= EXERCISE TASK 1 =
Answer these questions using the text on personal operating systems. Mark your answers (a), (b) and (c).
(a) According to the text, how do most people live their life?
(b) What is the heading of the first principle listed?
(c) What will you give and get when you have total belief?
= EXERCISE TASK 2 =
Write out the passage from the text on personal operating systems, starting at "1. Clarity, desire" and ending at "get total commitment.".
= EXERCISE TASK 3 =
Continue the article on personal operating systems from the point where it stops.

Most people live their life reactively and by default, not by choice. By working towards creating your very own personal operating systems, you’re empowering yourself to create structured frameworks within which you will be able to boost your personal performance and deliver outstanding results.
In this article, we will review a handful of the defining principles of this practice, so that you can easily apply them to your own life, your business, and your team.
1. Clarity, desire and belief
The first step is to have crystal clear clarity on what you want to achieve each hour, day, week, and year. Don’t just set a goal or target and ‘work towards it’ attach a strong emotive payoff that will elevate the desire to do what it takes to achieve that target.
Set targets and goals that you have total belief that – with the right structure and commitment – you will achieve. When you have total belief, you will give and get total commitment.

= LISTED ENTRIES =
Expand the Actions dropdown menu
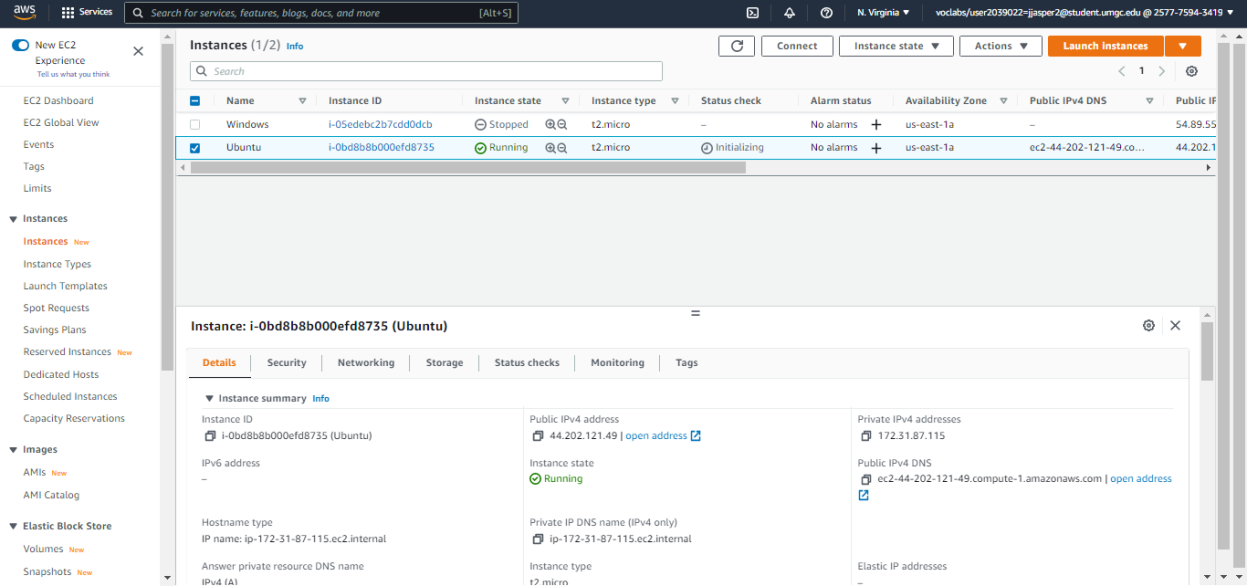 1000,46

* * *

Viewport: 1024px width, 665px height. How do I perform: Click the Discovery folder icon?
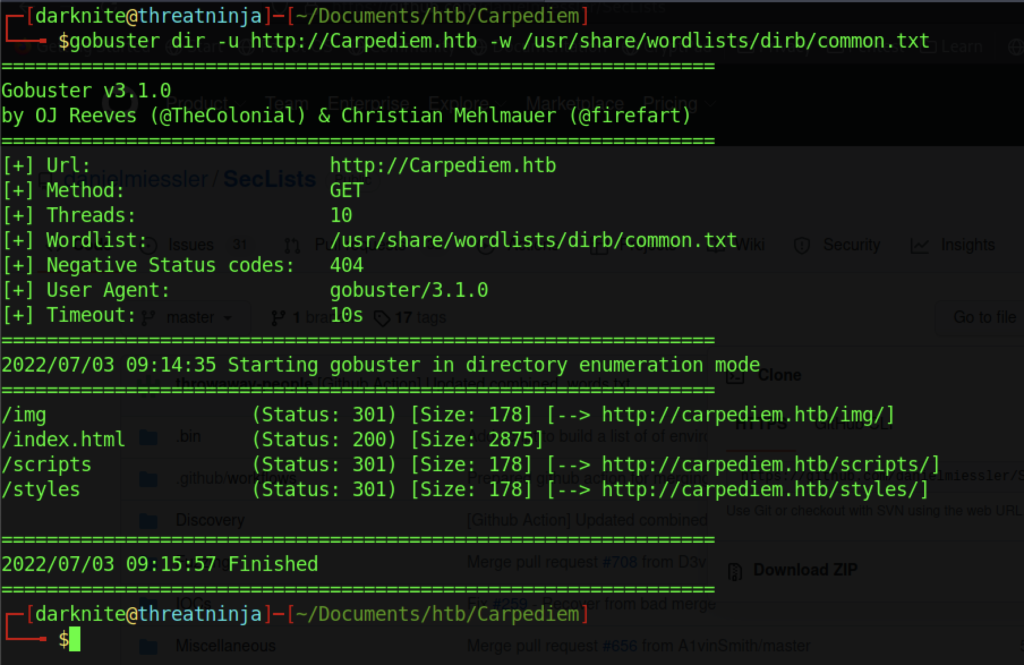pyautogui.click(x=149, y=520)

= WRITTEN RESPONSE 1 =
(a) Reactively and by default, not by choice.
(b) Clarity, desire and belief.
(c) Total commitment.

= WRITTEN RESPONSE 2 =
1. Clarity, desire and belief
The first step is to have crystal clear clarity on what you want to achieve each hour, day, week, and year. Don’t just set a goal or target and ‘work towards it’ attach a strong emotive payoff that will elevate the desire to do what it takes to achieve that target.
Set targets and goals that you have total belief that – with the right structure and commitment – you will achieve. When you have total belief, you will give and get total commitment.

= WRITTEN RESPONSE 3 =
2. Set momentum goals
Productivity and performance are all about momentum. A momentum goal is one that:
- Is a ‘stretch goal’ yet with the right work is achievable
- Creates total belief and commitment
- When achieved will act as a ‘slingshot’ towards the next goal
- Will create a ‘winning effect’
3. Do more than is required
As humans, none of us are truly operating at full capacity. There are always things we can do more of, do better, or even do less of that will boost results. You should set a goal each day to find one thing that you can do even 1% better.
Take a full-time workload, for example, or 5 days per week for a 4-week month (that’s just 20 days). If each of you and all of your team members could manifest and deliver a 1% per day improvement at the beginning of each week, the cumulative effect over that month would be 20% + 15% + 10% + 5% = 50%. That’s a 50% boost in productivity just from the relatively simple delivery of 1%.
There is a well-used story about an old coal mine that wanted to boost output 10% from their two shifts. The foreman said to each of the shifts they needed to do more and work harder. They replied that they were working at capacity delivering a total of 7 tonnes of coal per shift.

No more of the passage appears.